Synthetic Data from Diffusion Models Improve Drug Discovery Prediction

There is a growing trend towards leveraging artificial intelligence (AI) in every stage of drug development [1]. Drug development is an expensive process: it costs $2-3 billion dollars and 13-15 years to bring a single drug to market. Drug discovery AI, by enabling the high-throughput screening (HTS) of ligand candidates, is geared to reduce the developmental costs of drugs by revolutionizing how ligands are designed and tested [2]. Drug development AI has found great initial success such as in poly-pharmacy [3], drug re-purposing [4, 5], drug-target interaction [6], drug response prediction [7], and in search of new antibiotics [8]. Equally important to advances in AI for drug discovery are the equal improvements in available public data for training and testing these models [9, 10, 11]. Only through equal strides in the development and refinement of drug discovery data, and the application of advanced AI models to that data, do breakthroughs happen for AI-based methods for drug discovery.
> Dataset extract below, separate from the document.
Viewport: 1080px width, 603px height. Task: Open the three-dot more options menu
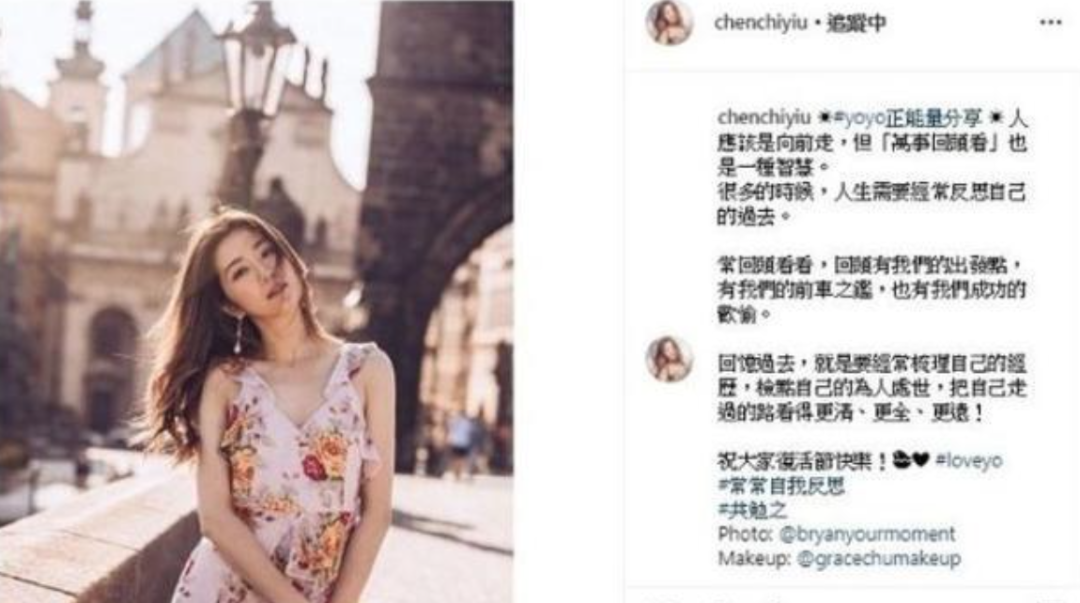click(1050, 23)
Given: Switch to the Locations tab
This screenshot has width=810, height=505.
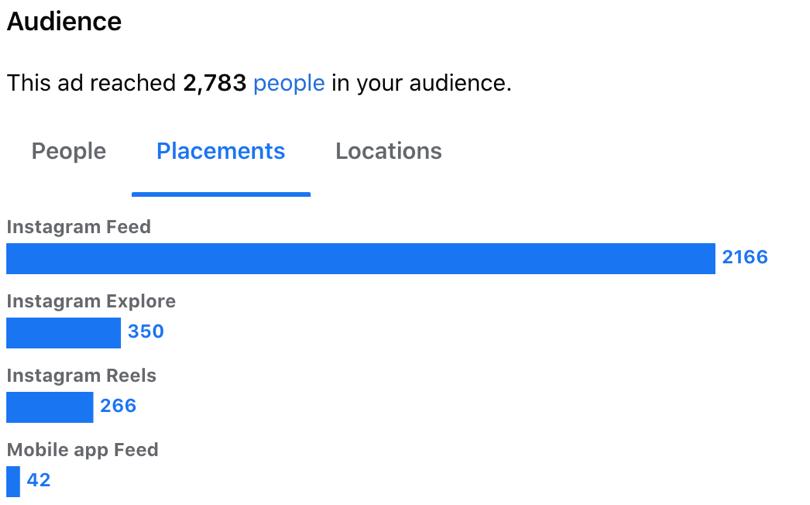Looking at the screenshot, I should click(x=388, y=151).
Huang et al. [9] noted 3 key challenges for drug discovery data to attracting ML scientists to therapeutics: (1) a lack of AI-ready datasets and standardized knowledge representations; (2) datasets scattered around the bio-repositories without curation; (3) a lack of data focused for rare diseases and novel drugs in development. We posit another data challenge that slows the advancement of drug discovery AI: datasets are often collected independently, often with little overlap, creating data sparsity. Data sparsity poses difficulties for researchers looking to answer research questions requiring data values posed across multiple different datasets.